Suppose $G$ is a graph that $|E(G)| \leq \epsilon |G|^2$, prove that there is $H \subset G$ such that $|H| \geq |G|/2$ and for all $v \in H$ we have $d_H(v) \leq 4 \epsilon |H| $.
$|G|$ is the number of vertices in $G$. $E(G)$ is the set of edges in $G$. $d_H(v)$ is the number of vertices in $H$ connected to $v$.
I tried to solve it by applying probabilistic method, but I failed. Easily you can find such $H$ that for all $v \in H$ we have $d_H(v) \leq 8 \epsilon |H| $.but about $4$...
Is there any hint?
Thanks.
No probabilistic method is necessary; a greedy algorithm is enough.
Start by taking $H = G$. For as long as there is a vertex $v$ with $\deg_H v > 4 \epsilon |H|$, delete $v$ from $H$.
This cannot be done more than $\frac12|G|$ times. For as long as $|H| \ge \frac12 |G|$, each time we delete a vertex, we lose more than $4 \epsilon |H| \ge 2 \epsilon |G|$ edges, so if we delete $\frac12 |G|$ vertices, we have lost more than $2\epsilon |G| \cdot \frac12 |G| = \epsilon |G|^2$ edges: more than the total number of edges in $G$.
So we have to stop sometime before then. When we stop, we still have more than $\frac12 |G|$ vertices left in $H$, but no vertex can be deleted: all vertices have $\deg_H v \le 4\epsilon|H|$.

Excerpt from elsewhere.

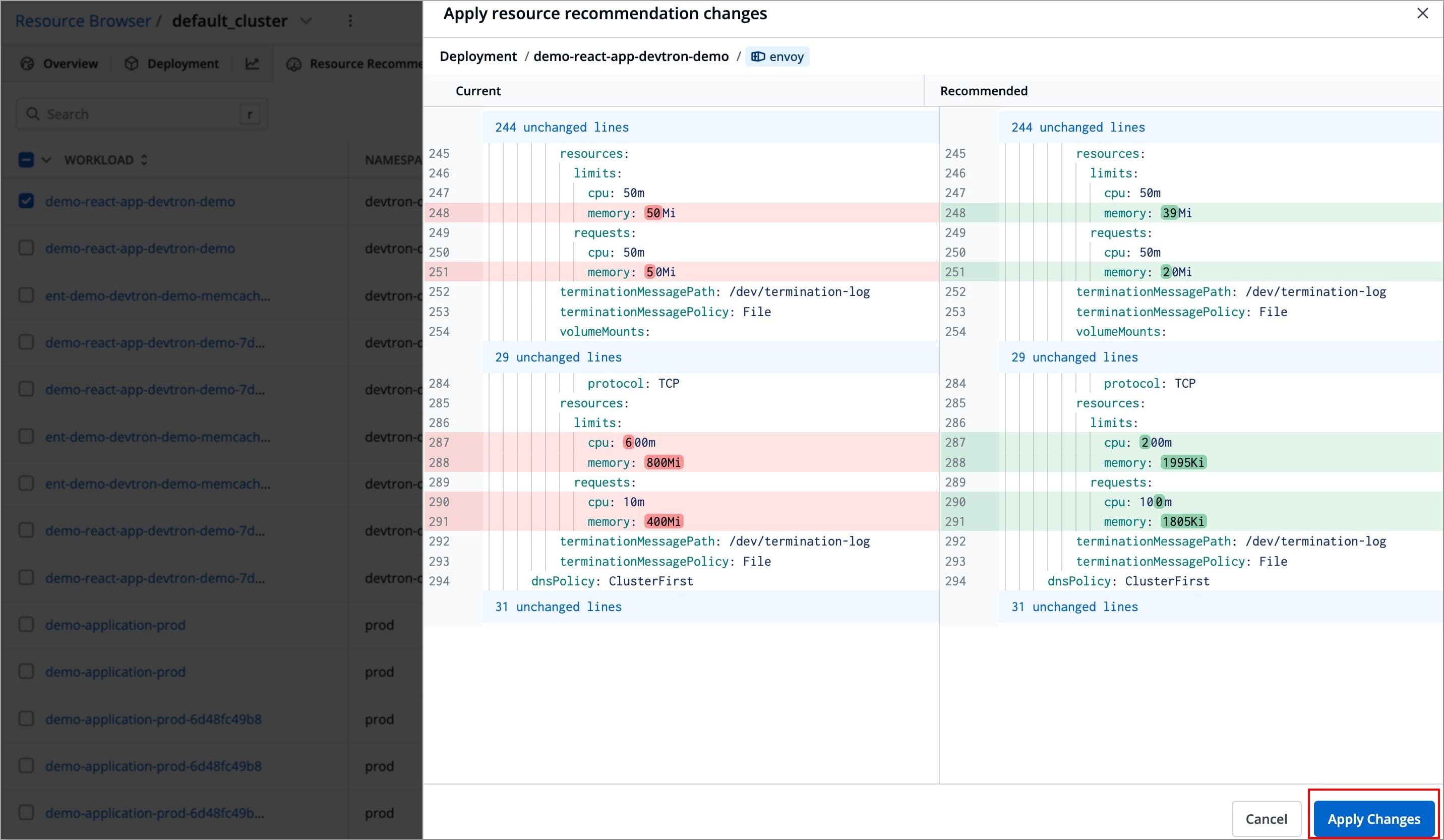Click the container icon inside the envoy chip
This screenshot has height=840, width=1444.
759,56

We could actually be more careful than this, and get a maximum degree of $\frac83 \epsilon |H|$, by observing that if we keep deleting vertices that violate this property, then after $\frac12|G|$ steps we delete at least $$\frac83 \epsilon |G| + \frac83 \epsilon (|G|-1) + \dots + \frac83 \epsilon \left(\frac12|G|+1\right) > \epsilon |G|^2$$ edges. (In other words, keep track of $|H|$ when seeing how many edges we lose, rather than using the bound $|H| \ge \frac12 |G|$ at each step.)